MAC= Monitored Anesthesia Care
It used to mean minimal sedation and just standing by but now it means any type of anesthetic that does not involve airway instrumentation.
The reason why surgeons like it is because it makes them feel great about their surgical technique and they think that as long as the patient does need a tube then their surgery must be so smooth that it does not cause pain!

Eh...my ego doesn't depend on the type of anesthesia. Patients never complain about post-op pain or what their scar looks like. They complain about stuff that sometimes doesn't even involve me (ie, nurses mean, tape burn from dressing, couldn't find parking at surgery center, sore throat from tube, PONV).🙄 So to make my life easier, I try to cut down on complaints where I can.

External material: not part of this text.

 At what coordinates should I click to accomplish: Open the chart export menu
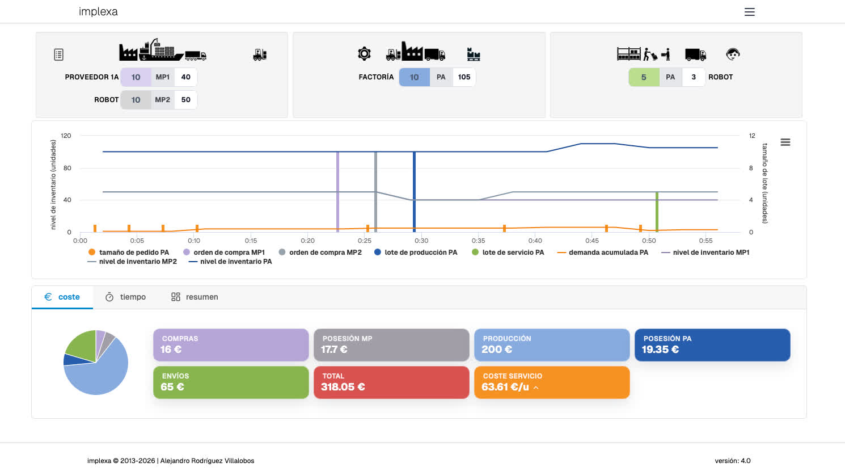[x=785, y=142]
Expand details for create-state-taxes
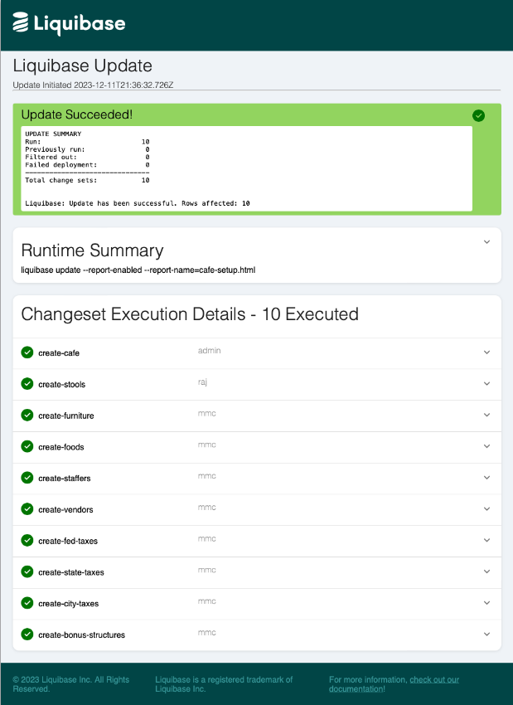This screenshot has width=513, height=705. pos(488,571)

The reason I like MAC (which yes, any type of anesthetic which does not involve a tube) is not because the patients think they have less pain but because I don't have to hear the afore-mentioned complaints about sore throat and how quickly they got home after surgery!
 
So what is the line between a heavily sedated MAC case and a GETA? What kind of cases? What kind of patients?

I wonder if there is a significant amount of time and therefore money being lost (as a nationwide aggregate) because of people being routinely intubated for GA's when they could have maintained spontaneous ventilation without an ETT.
 
So what is the line between a heavily sedated MAC case and a GETA? What kind of cases? What kind of patients?

I wonder if there is a significant amount of time and therefore money being lost (as a nationwide aggregate) because of people being routinely intubated for GA's when they could have maintained spontaneous ventilation without an ETT.

Not much and the line is blurred frequently. Some folks like to call it a RAG - room air general. GETA by definition has an ET tube in place.

If the provider is decent and can put the pt. to sleep and wake them up in a timely fashion then a strightforward general shouldn't affect time too much. On the other hand sedating the wrong pt. can definitely have an effect on work flow.
 
Not much and the line is blurred frequently. Some folks like to call it a RAG - room air general. GETA by definition has an ET tube in place.

Right, so my question is what is/are the factors that take you from "we can do this as a heavily sedated MAC or 'room air general'" to "we need to intubate this patient"? Specifically what factors might cause someone to make this choice in a patient that is ASA 1 or ASA 2 and has no severe comorbidities that require a ventilator?
 
The presence of an ETT does not necessarily prohibit spontaneous ventilation!
In other words: it is absolutely possible to intubate a patient and do an anesthetic with the patient breathing spontaneously.
In order to explain to you why you should or should not do that I need to teach you almost half the medical specialty of Anesthesiology, so since I can't do that here I suggest that you just take our word for it.


Right, so my question is what is/are the factors that take you from "we can do this as a heavily sedated MAC or 'room air general'" to "we need to intubate this patient"? Specifically what factors might cause someone to make this choice in a patient that is ASA 1 or ASA 2 and has no severe comorbidities that require a ventilator?
 
we do GA sans tube here often. for ortho case plus spinal its usually straight propofol but i like to have a little extra versed around if they dont nap enough or talk too much rather than bolus too much propofol. hasn't even gone bad for me yet but i am just a ca-1 whos done one months worth of these cases.
for ambulatory cases we use propofol alfentanil infusion w a mac safe nasal cannula. i always have the lma nearby but didn't have to use it once in my ambulatory month. nothing a little chin lift wouldnt fix... at least so far.
 
Right, so my question is what is/are the factors that take you from "we can do this as a heavily sedated MAC or 'room air general'" to "we need to intubate this patient"? Specifically what factors might cause someone to make this choice in a patient that is ASA 1 or ASA 2 and has no severe comorbidities that require a ventilator?

No easy answer, as others have said it depends on a number of factors and is situation and operator dependent.